Begitulah menurut Kak Agung. Dengan CTA yang tepat, audiens bisa diarahkan ke langkah berikutnya—apakah itu klik untuk membeli, follow akun, atau sekadar komen.
Jadi, sebelum kamu mulai membuat konten, pastikan kamu sudah tahu:
- Mau audiens melakukan apa setelah melihat kontenmu?
- Arahkan mereka ke mana dengan CTA yang jelas: Klik link, follow, komen, atau langsung belanja?
Dengan menentukan arah Customer Journey yang jelas, kamu bisa memastikan konten yang kamu buat lebih terarah dan efektif dalam menghubungkan audiens dengan langkah-langkah berikutnya.

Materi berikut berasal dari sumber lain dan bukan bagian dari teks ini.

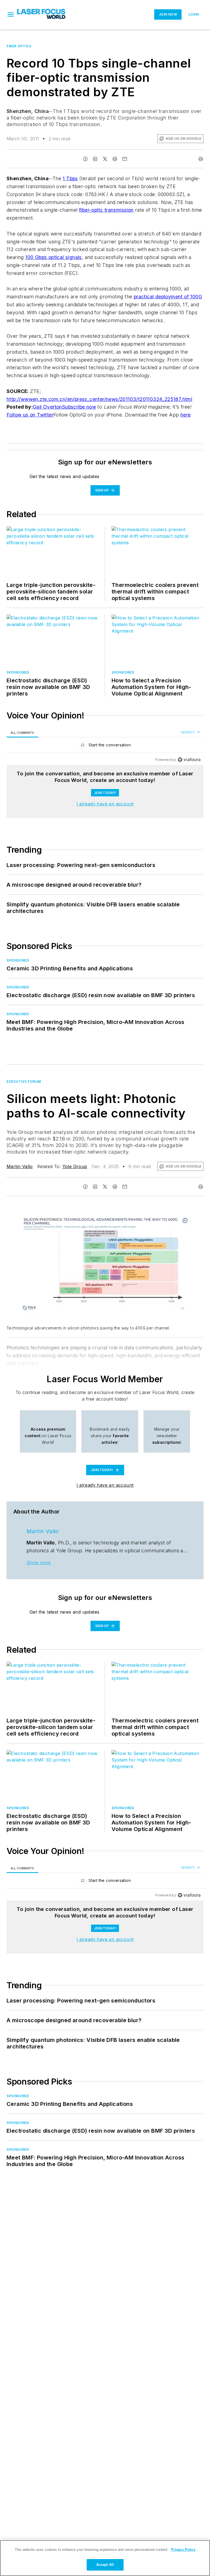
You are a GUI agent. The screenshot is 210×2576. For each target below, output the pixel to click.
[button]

2. Memanfaatkan FOMO untuk Meningkatkan Interaksi dengan Audiens

“Gimana sih caranya memanfaatkan prinsip FOMO untuk meningkatkan interaksi di media sosial?”
Prinsip Fear of Missing Out atau FOMO ternyata bukan hanya bermanfaat untuk menarik perhatian, tapi juga bisa menjadi strategi jitu untuk mendorong impulsive buying dan meningkatkan engagement dengan audiens.
Menurut Kak Agung Prasetyo, FOMO bisa jadi senjata ampuh untuk menciptakan urgensi dan dorongan emosi dalam audiens. Misalnya, banyak influencer atau host live yang menggunakan prinsip kelangkaan dan waktu terbatas untuk mendorong aksi audiens secara impulsif. “Misalnya, bilang ‘sisa 3 pieces lagi, ayo check out sekarang!’ atau ‘promo tinggal 30 detik lagi!’,” jelas Kak Agung.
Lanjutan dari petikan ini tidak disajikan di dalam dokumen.